2. Unlike local SAEs, our e2e SAEs aren't trained on reconstructing the current layer's activations. So at least my expectation was that they would get a worse reconstruction error at the current layer.

Improving training times wasn't our focus for this paper, but I agree it would be interesting and expect there to be big gains to be made by doing things like mixing training between local and e2e+downstream and/or training multiple SAEs at once (depending on how you do this, you may need to be more careful about taking different pathways of computation to the original network).
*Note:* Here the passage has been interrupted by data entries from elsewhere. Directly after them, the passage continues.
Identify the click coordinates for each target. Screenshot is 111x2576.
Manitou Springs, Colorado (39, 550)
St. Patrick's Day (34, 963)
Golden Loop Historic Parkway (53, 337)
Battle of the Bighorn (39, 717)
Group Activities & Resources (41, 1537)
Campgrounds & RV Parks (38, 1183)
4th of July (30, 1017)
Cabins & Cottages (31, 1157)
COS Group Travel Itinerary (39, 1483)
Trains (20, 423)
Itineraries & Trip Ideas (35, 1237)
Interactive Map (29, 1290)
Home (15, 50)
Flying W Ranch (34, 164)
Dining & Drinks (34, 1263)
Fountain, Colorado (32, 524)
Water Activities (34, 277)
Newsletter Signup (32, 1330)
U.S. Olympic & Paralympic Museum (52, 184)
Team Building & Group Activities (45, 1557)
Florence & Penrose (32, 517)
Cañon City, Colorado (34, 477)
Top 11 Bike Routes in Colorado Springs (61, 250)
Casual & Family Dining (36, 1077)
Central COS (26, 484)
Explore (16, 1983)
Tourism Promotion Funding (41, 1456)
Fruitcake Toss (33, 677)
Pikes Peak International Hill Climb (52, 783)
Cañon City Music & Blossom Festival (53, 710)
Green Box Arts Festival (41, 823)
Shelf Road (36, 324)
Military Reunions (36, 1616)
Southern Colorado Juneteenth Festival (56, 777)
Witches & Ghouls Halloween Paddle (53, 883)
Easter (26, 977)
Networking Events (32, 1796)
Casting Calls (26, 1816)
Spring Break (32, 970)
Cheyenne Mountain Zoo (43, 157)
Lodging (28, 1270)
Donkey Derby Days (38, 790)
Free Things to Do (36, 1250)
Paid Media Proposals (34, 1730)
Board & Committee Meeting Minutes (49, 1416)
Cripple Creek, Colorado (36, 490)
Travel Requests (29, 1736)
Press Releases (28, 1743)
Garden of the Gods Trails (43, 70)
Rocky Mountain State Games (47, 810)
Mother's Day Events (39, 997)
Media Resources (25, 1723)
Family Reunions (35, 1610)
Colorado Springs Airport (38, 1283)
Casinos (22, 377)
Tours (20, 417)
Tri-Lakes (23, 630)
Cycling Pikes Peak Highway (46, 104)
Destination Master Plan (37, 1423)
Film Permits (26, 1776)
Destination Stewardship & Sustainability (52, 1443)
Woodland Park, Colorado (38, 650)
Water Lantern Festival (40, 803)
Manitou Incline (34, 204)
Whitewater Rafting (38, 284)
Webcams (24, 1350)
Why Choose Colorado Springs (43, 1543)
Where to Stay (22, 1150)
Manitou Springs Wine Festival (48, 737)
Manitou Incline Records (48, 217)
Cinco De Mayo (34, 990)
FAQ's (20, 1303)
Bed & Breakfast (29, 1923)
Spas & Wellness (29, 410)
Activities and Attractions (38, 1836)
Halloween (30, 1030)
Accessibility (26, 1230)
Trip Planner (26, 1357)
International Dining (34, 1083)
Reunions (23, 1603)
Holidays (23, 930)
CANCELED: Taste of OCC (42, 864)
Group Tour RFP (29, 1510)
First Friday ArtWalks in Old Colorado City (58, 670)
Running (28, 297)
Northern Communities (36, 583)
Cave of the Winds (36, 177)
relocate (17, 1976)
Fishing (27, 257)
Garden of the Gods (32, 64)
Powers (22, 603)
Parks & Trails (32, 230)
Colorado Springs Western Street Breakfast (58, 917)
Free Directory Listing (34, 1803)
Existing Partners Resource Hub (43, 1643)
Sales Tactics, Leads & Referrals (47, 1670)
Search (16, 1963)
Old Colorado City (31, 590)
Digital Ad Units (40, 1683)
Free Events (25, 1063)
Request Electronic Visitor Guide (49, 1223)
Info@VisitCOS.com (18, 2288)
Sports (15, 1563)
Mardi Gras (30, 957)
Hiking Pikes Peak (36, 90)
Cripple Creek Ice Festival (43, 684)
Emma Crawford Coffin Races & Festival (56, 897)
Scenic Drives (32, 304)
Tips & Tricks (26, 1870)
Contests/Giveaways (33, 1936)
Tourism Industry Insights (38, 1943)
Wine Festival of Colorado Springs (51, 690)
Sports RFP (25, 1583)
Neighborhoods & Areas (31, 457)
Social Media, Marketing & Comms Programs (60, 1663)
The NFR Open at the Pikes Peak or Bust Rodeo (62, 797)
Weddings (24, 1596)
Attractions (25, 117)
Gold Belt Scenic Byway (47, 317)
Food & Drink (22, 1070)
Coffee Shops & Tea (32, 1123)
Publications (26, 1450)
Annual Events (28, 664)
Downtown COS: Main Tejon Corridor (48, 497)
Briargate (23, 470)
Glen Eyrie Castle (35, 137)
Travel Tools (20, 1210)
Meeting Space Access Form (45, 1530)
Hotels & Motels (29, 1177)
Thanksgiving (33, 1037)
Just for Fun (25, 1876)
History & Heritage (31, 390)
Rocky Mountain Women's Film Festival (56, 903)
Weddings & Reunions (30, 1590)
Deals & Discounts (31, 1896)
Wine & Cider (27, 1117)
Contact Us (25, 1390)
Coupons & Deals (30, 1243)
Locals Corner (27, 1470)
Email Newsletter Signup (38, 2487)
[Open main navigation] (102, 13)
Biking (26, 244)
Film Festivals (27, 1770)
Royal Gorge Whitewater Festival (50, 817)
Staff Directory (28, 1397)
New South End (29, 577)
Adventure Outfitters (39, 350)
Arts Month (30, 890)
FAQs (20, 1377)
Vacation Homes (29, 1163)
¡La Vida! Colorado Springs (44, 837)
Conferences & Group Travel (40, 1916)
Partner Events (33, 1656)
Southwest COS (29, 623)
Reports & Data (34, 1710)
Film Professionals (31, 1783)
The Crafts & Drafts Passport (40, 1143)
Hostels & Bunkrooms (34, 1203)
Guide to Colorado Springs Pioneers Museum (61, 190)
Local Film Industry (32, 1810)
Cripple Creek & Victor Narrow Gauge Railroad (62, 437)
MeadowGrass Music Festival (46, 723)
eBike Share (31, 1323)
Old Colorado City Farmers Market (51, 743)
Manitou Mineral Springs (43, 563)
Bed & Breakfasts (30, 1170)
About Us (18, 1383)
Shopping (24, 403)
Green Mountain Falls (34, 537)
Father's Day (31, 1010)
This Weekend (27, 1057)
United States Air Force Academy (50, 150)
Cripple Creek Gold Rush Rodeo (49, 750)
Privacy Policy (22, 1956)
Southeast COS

We didn't iterate on the e2e+downstream setup much. I think it's very likely that you could get similar performance by making tweaks like the ones you suggested.

What is the activation name for the resid SAEs? hook_resid_post or hook_resid_pre?

I found https://github.com/ApolloResearch/e2e_sae/blob/main/e2e_sae/scripts/train_tlens_saes/run_train_tlens_saes.py#L220
to suggest _post
but downloading the SAETransformer from wandb shows:
(saes): 
    ModuleDict( (blocks-6-hook_resid_pre): 
        SAE( (encoder): Sequential( (0):...

which suggests _pre. 
 

They are indeed all hook_resid_pre. The code you're looking at just lists a set of positions that we are interested in viewing the reconstruction error of during evaluation. In particular, we want to view the reconstruction error at hook_resid_post of every layer, including the final layer (which you can't get from hook_resid_pre).